Records from a collection
■ ■ ■ ■

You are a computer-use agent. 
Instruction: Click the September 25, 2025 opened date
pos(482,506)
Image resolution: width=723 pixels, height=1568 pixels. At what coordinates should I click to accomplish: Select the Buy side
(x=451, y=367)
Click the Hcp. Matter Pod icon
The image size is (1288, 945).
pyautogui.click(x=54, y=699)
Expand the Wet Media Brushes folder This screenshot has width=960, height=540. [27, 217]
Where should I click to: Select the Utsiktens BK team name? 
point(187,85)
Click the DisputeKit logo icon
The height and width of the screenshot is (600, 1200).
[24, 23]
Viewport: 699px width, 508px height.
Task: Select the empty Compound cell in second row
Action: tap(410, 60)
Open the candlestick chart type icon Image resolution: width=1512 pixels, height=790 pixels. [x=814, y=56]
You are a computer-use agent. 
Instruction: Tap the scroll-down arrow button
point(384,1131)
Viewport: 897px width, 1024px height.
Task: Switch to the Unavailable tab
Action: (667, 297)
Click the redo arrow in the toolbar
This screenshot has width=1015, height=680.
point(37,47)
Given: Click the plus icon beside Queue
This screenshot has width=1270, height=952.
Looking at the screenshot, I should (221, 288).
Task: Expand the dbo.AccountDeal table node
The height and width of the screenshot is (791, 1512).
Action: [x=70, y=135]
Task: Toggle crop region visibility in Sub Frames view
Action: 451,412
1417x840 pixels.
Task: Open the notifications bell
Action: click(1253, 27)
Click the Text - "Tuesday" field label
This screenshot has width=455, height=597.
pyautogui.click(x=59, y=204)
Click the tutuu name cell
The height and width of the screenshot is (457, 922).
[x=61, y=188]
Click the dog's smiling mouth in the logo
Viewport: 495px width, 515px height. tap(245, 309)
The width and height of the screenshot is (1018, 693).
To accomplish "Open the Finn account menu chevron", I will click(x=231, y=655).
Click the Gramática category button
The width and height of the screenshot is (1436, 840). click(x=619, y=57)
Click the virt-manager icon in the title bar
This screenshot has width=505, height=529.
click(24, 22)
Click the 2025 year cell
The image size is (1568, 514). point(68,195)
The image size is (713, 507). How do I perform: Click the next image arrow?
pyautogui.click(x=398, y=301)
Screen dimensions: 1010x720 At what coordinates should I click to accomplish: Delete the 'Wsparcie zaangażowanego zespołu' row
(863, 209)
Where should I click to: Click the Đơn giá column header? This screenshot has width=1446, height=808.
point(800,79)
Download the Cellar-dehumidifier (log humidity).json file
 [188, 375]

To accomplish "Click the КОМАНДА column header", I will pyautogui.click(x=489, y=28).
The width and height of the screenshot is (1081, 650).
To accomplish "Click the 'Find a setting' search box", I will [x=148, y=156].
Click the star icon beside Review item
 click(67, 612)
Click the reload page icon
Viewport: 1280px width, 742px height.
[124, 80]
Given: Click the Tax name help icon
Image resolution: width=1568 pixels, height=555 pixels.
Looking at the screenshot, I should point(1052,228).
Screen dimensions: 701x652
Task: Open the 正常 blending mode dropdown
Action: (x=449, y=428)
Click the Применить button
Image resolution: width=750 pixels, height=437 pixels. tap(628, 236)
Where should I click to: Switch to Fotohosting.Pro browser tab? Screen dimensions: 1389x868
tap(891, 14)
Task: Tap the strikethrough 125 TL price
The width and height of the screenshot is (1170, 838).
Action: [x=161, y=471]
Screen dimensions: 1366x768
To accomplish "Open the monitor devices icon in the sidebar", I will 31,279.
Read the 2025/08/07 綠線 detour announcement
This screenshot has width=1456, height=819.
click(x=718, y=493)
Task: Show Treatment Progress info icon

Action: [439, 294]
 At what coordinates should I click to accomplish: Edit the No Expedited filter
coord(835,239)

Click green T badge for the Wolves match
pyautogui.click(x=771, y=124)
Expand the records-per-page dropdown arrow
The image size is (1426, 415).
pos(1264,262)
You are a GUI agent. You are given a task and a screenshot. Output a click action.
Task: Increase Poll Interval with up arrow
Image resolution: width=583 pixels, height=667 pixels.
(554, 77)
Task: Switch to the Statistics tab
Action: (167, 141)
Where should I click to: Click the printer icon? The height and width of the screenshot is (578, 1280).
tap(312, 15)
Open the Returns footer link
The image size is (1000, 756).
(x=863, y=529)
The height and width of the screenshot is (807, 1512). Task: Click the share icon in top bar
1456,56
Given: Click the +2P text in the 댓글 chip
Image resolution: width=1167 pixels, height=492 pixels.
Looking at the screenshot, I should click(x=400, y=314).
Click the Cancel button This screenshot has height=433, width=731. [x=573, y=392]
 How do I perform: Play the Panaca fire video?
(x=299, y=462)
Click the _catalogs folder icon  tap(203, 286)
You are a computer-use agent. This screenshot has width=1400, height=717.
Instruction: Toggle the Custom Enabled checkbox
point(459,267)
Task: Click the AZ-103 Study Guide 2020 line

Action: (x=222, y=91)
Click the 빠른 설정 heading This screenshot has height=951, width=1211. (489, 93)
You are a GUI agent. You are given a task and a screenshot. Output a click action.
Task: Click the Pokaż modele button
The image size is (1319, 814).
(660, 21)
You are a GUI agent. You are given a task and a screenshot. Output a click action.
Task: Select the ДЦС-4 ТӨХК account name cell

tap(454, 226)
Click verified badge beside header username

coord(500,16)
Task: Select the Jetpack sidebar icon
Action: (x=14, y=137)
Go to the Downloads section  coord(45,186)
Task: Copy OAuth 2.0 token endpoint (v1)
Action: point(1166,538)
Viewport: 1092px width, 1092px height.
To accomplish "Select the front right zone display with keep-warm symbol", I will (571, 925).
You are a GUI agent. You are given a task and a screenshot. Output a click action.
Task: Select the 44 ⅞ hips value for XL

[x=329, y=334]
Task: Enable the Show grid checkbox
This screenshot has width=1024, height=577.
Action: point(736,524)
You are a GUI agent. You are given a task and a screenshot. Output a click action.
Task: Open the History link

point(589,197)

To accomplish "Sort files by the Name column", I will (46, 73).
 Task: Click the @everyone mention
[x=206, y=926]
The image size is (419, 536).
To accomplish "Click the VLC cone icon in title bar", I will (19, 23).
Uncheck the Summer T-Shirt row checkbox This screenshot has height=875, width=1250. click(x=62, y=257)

■ ■ ■ ■

• _What you will do_: Where a line above contains the string "with", copy that line.

• _Solution to the exercise_:
Task: Increase Poll Interval with up arrow
To accomplish "Select the front right zone display with keep-warm symbol", I will (571, 925).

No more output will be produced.